Further, while the fact that Tom Weingarten and Vincent Feola, the two individuals who Parker hired for the positions, are Caucasian may give rise to a prima facie inference of discrimination, see Wolde-Meskel v. Argus Community, Inc., 2001 WL 883648, at *7 (S.D.N.Y. Aug. 7, 2001) (citing Graham v. Long Island R.R., 230 F.3d 34, 39 (2d Cir. 2000)), Downtown has rebutted any inference of discrimination by coming forward with evidence that Weingarten and Feola were significantly more qualified than Arroyo in both education and experience. (Parker Aff. ¶¶ 33, 38.) Indeed, even Arroyo admits that Weingarten and Feola may have been more qualified than he. (Arroyo Dep. Tr. at 134, 143.) As the Second Circuit has held, a plaintiff's "qualifications would have to be `so superior' to those [of the individuals who received the promotion] for a reasonable jury to determine that discrimination was the motivating factor in the decision." Moreno v. Town of Huntington, 2008 WL 746830, at *6 (E.D.N.Y. Mar. 18, 2008) (citing Byrnie v. Town of Cromwell Bd. of Educ., 243 F.3d 93, 103 (2d Cir. 2001)). Based on this record, no reasonable juror could conclude that Arroyo's qualifications were so superior to Weingarten's or Feola's that discrimination must have been the motivating factor in Parker's decision not to promote him. Accordingly, Arroyo's failure-to-promote claims are dismissed.

D. Vacation Request Claim

Arroyo's claim that Parker discriminated against him when she "ignored his vacation requests" is wholly meritless. As an initial matter, the record indicates that Parker did not "ignore" Arroyo's vacation requests; indeed, Arroyo admits — and documentation confirms — that Parker approved a number of Arroyo's vacation requests (Exs. O, P, S, T, U.), and he further admits that it was possible that Parker approved more vacation time for him than she did for other employees. (Arroyo Dep. Tr. at 163.) Moreover, while Parker did deny Arroyo's one-time request to take a month-long vacation from June 28, 2006 to July 28, 2006 — explaining to him that it was simply not "operationally feasible" for him to be out of the office for that length of time — she still allowed Arroyo to take off from June 28 to July 16, a nearly three-week period. (Parker Aff. ¶¶ 28-30; Ex. R.) Parker's "denial" of Arroyo's vacation request under these circumstances is not a material adverse action. See e.g.,Roff v. Low Surgical Medical Supply, Inc., 2004 WL 5544995, at *4 (E.D.N.Y. May 11, 2004) ("[T]he denial of a single vacation request, without any indication that there was an absolute prohibition against plaintiff taking any vacation time, is not a material adverse employment action.") (citing Hunter v. St. Francis Hosp., 281 F. Supp. 2d 534, 544 (E.D.N.Y. 2003)).

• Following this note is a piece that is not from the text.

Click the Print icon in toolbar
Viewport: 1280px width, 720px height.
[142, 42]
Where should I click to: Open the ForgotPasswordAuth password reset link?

Even if the "denial" of Arroyo's one-time vacation request were a material adverse action, Arroyo has failed to come forward with any evidence that the denial occurred under circumstances giving rise to an inference of discrimination. Indeed, Arroyo — who provides no reason why he needed to take a month-long vacation — concedes that with the exception of one individual at Downtown who was given a month off for medical reasons, he knows of no other Downtown employee who Parker allowed to take a month off. (Arroyo Dep. Tr. at 173-74.) Accordingly, this claim is dismissed.

III. Hostile Work Environment Claim

Title VII also prohibits a work environment that is "so severely permeated with discriminatory intimidation, ridicule, and insult that the terms and conditions of [the plaintiff's] employment were thereby altered." Alfano v. Costello, 294 F.3d 365, 373 (2d Cir. 2002) (internal citations omitted). To establish a cognizable claim of hostile work environment, the plaintiff must "show that the complained of conduct: (1) `is objectively severe or pervasive-that is, creates an environment that a reasonable person would find hostile or abusive'; (2) creates an environment `that the plaintiff subjectively perceives as hostile or abusive'; and (3) `creates such an environment because of the plaintiff's [race].'" Patane v. Clark, 508 F.3d 106, 113 (2d Cir. 2007) (ellipses in original omitted) (quotingGregory v. Daly, 243 F.3d 687, 691-92 (2d Cir. 2001)). Relevant factors include "the frequency of the discriminatory conduct; its severity; whether it is physically threatening or humiliating, or a mere offensive utterance; and whether it unreasonably interferes with an employee's work performance."Id. (quoting Harris, 510 U.S. at 23).

Arroyo points to four comments made by Parker and one made by a co-worker over a two-year period as evidence of a hostile work environment. Four of the five comments that Arroyo complains about, namely Parker's comments that Arroyo was "shit-stirring," "not part of the program," and "there is a gun to your head," and a co-worker's comment that Arroyo get regular haircuts are facially race neutral. Indeed, Arroyo admits that he did not know if the remarks were motivated by his race or national origin. (Arroyo Dep. Tr. at 181-82, 187, 191, 193, 195.) Accordingly, these comments cannot form the basis of a hostile work environment claim. See Thomas v. New York City Health and Hospitals Corp., 2004 WL 1962074, at *12 (S.D.N.Y. Sept. 2, 2004) ("The Second Circuit has unambiguously stated that only conduct prompted by plaintiff's race contributes to a hostile work environment claim") (citing Richardson v. New York State Dept. of Corr. Serv., 180 F.3d 426, 440 (2d Cir. 1999)).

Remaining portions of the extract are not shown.